First Attempt at no-till/no-plow food plot

Yep, definitely already have a plan in place to address the low pH.

Hope you slay them!!!
 
As long as we're straying from the OP's primary focus on thatch..

The description from whitetail institute on the imperial no-plow mix sounds great for the OP's intended application. Any chance we could get a picture of the seed tag to see what the mix actually is?
 
As long as we're straying from the OP's primary focus on thatch..

The description from whitetail institute on the imperial no-plow mix sounds great for the OP's intended application. Any chance we could get a picture of the seed tag to see what the mix actually is?

The bag is at the property so I don't have the label close by. I don't remember the percentage breakdown but I do know the mix contains Fria annual ryegrass, dwarf Essex annual rape, Berseem clover, Crimson clover, Yuchi Arrowhead clover, Trophy annual rape and WINA 412 Radish.
 
The lane I mowed is 10' wide, not the entire area. The area I chose to build this plot is roughly 50-60 yards wide on the south side of the lane and very open. There aren't any large leaf-bearing trees on the south and west side of the lane and the trees on the north and east side of the lane that do possess large leaves are a little further back from the lane so the leaves that drop will fall mainly outside of the lane. The lane itself gets very little in the way of fallen leaves.

* **List of tasks**:
A - In the food plot thread, how wide is the lane that was mowed?
B - Write what comes next in the food plot thread, picking up after its last sentence.

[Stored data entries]
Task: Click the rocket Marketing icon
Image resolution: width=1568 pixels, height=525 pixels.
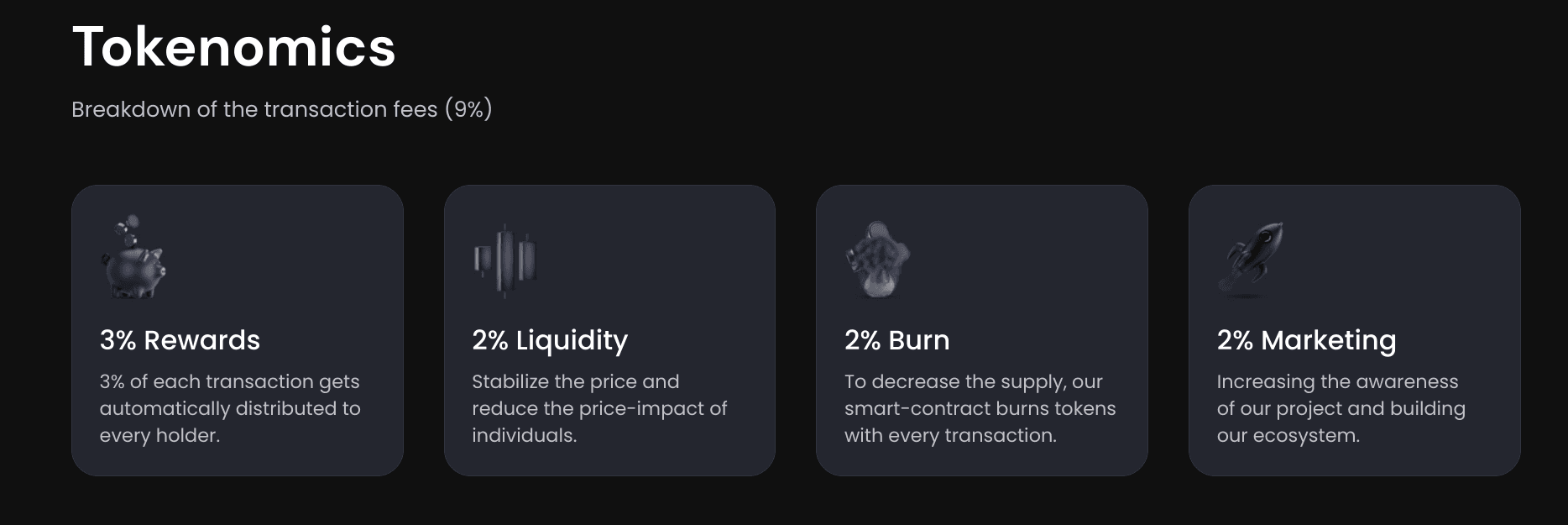Action: coord(1251,260)
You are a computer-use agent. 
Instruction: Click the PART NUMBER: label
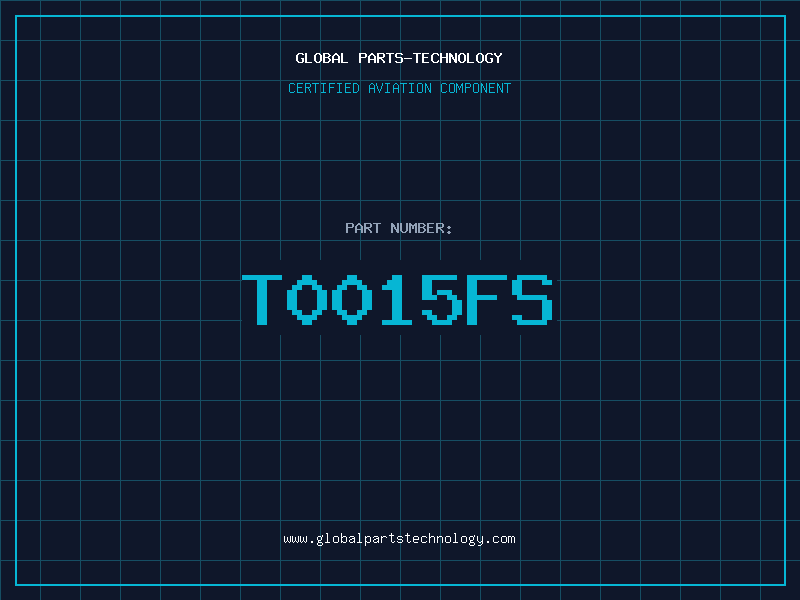click(399, 229)
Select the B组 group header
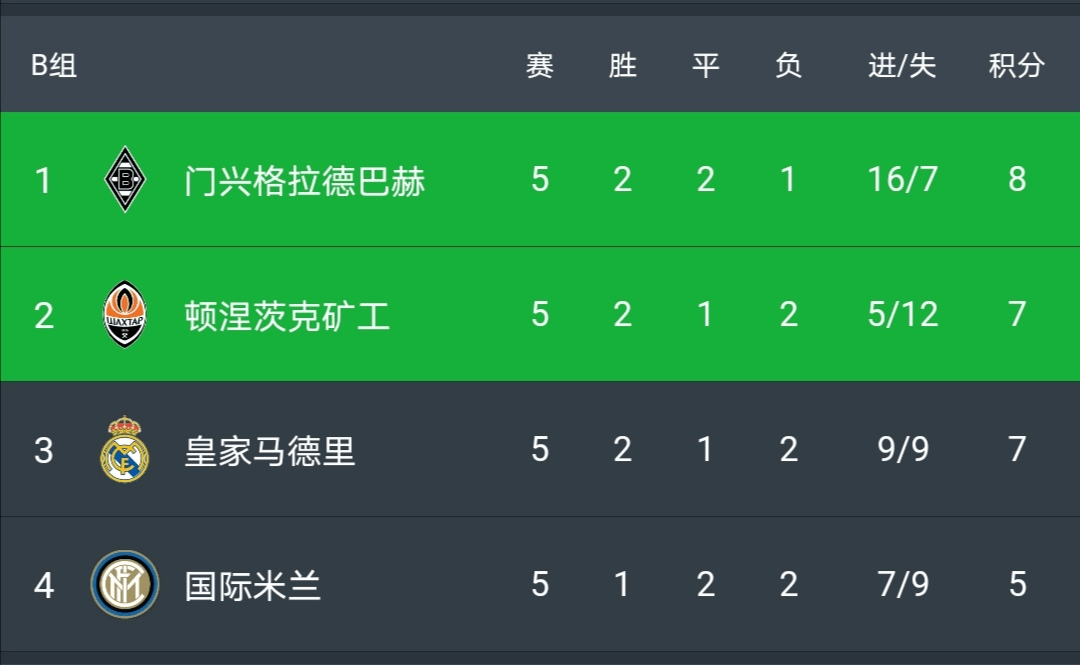The width and height of the screenshot is (1080, 665). point(54,65)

* **Numbered answers**:
A - 10 feet wide

B -
While this is my first attempt at this type of food plot, I have years of experience on this piece of property and I am very familiar with the area this plot is being made in. There's a reason I selected this site. If it was an area that didn't get ample sunlight or got too choked out with leaves or held too much standing water or was too rocky or too sandy or whatever obstacles that stand in the way of successful food plots, I wouldn't have selected this area to create a food plot.

I'm not discouraged at all. Like I said, my expectations for this plot in its first year are extremely low. I plan to use this area as a test lab, if you will. I will learn what to do, what not to do, what to do different before formulating a proven process/approach and going to different parts of the property to create more small food plots. We already have large destination food plots on the property and they do very well. We try to hunt those plots as little as possible and typically only take youth/new hunters to those areas. I'm a bow hunter so I like to get back into the woods and that's why I'm looking to create these little "kill plots." I am aware of and have accepted the challenges that lie ahead.

Truthfully, while I've gotten a bunch of responses, I was really only looking for input on what to do with the thatch. Lol! I appreciate the constructive criticism and differing perspectives though. Thank you, Jack.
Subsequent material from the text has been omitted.